Krypton was discovered in 1898 when liquefied atmospheric gases were carefully analyzed. Up until this time, only helium (1868) and argon (1894) had been discovered. But because of their wide difference in atomic masses of (atomic mass = 4.0026 amu for helium and (atomic mass = 39.948 amu for argon), it was suspected that more gaseous elements belonging to this group of gases existed. The cold residues that remained after the liquid helium and argon were drawn off were carefully examined. Using fractional distillation, this experiment yielded the discovery of a new noble gas, krypton. Its name is from the Greek word, kryptos, meaning "hidden". This method, incidentally, was also used to discover neon a few weeks later.

Distinguishing properties

Krypton is a dense, colorless, odorless atmospheric gas. It ranks seventh on the list of gases in the earth's atmosphere. Today, the gas is still captured and separated for commercial and laboratory applications by fractional distillation of liquid air. Shown to the right is the glow discharge of krypton gas.

Occurrence

None of the naturally occurring isotopes of krypton is radioactive. The radioactive isotopes of krypton are produced artificially as byproducts of nuclear power plants. It is used to keep track of Soviet nuclear production by subtracting off the amount that is generated from the reactors of the Western world from the total in the air.

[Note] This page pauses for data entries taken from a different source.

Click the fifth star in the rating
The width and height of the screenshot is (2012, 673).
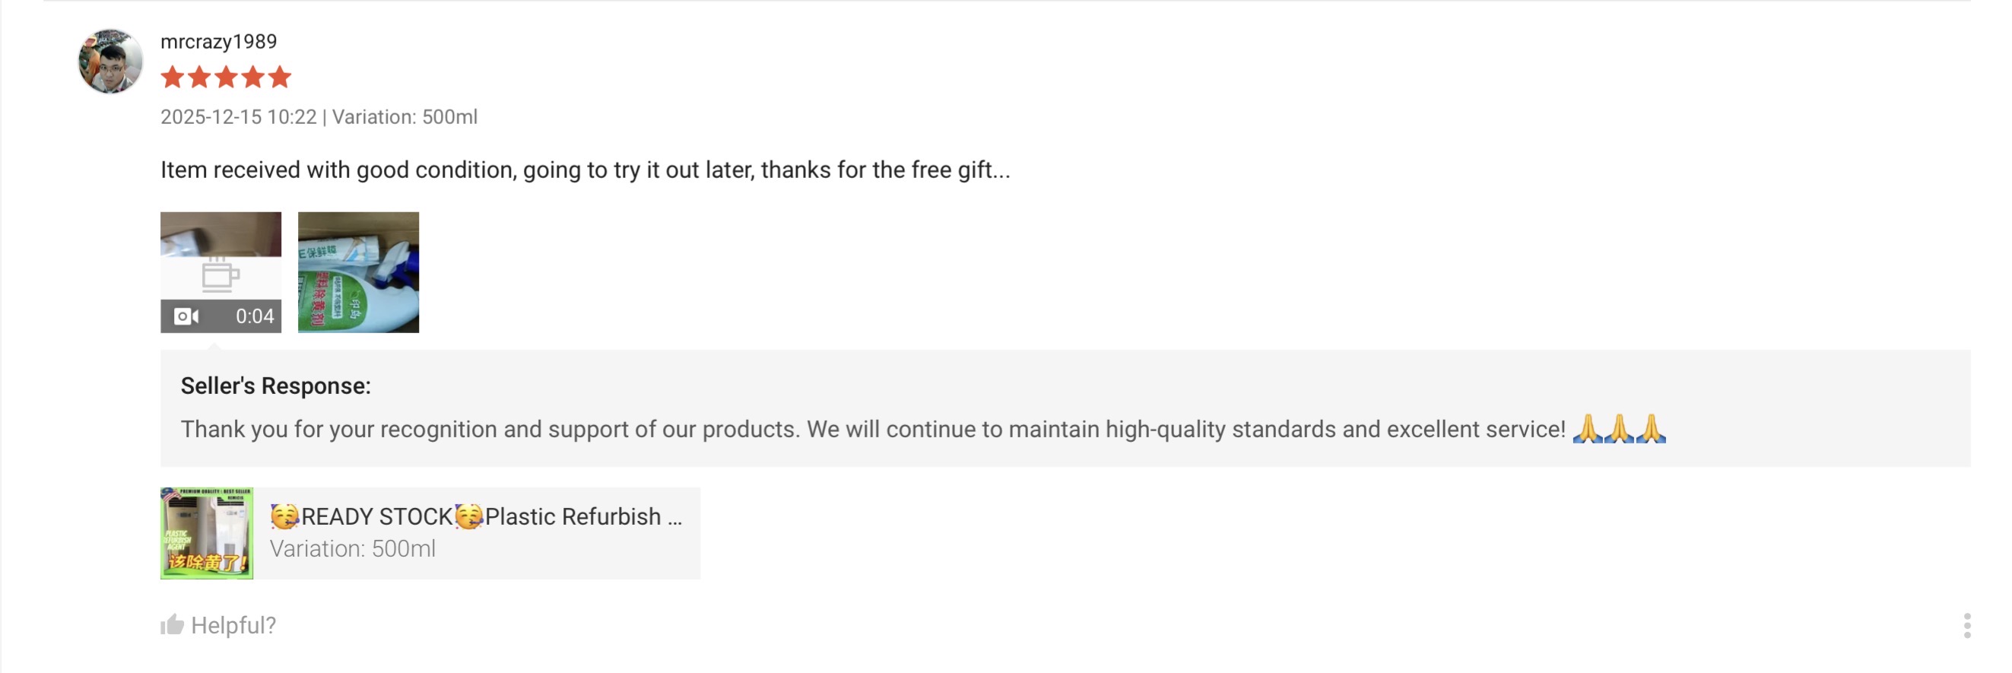coord(279,77)
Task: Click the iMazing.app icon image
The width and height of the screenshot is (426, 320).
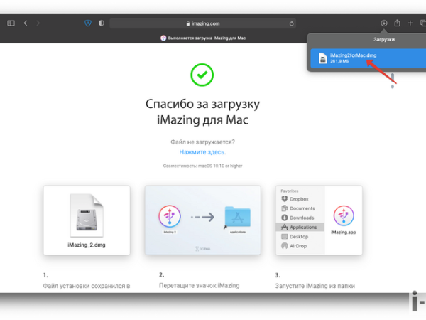Action: click(x=343, y=217)
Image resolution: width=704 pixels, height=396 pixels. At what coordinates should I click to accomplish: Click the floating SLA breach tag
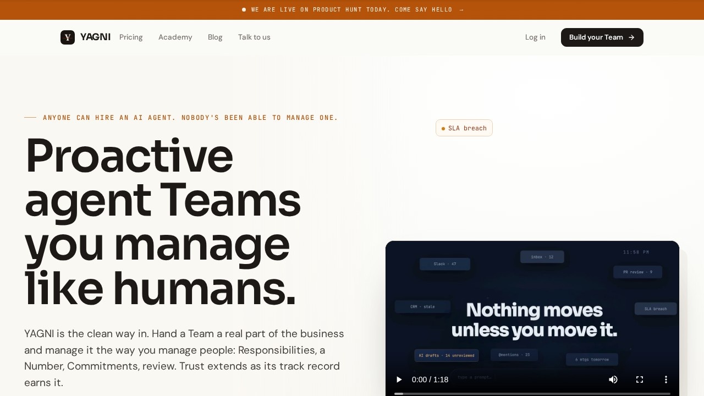point(464,128)
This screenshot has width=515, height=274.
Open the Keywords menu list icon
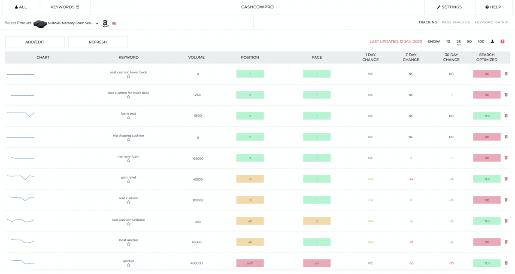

  • Krypton-85 is used as a low-cost source of radiation for industrial thickness gauges and leak-testing instruments.
  • The International Committee of Weights and Measures once used Krypton-86 as the basis of the international definition of a meter. The meter was once defined in terms of the vacuum wavelength of the radiation corresponding to the transition between two atomic levels of the krypton isotope.

Usage

The commercial applications of kryton include its use as inert filler-gas in incandescent bulbs, and fluorescent lamps. The most important application is in the flashing stroboscopic lamps that light up airport runways during hours of darkness.

As for Superman's strength-zapping nemesis, kryptonite, the resemblance of the name to krypton the element is purely coincidental.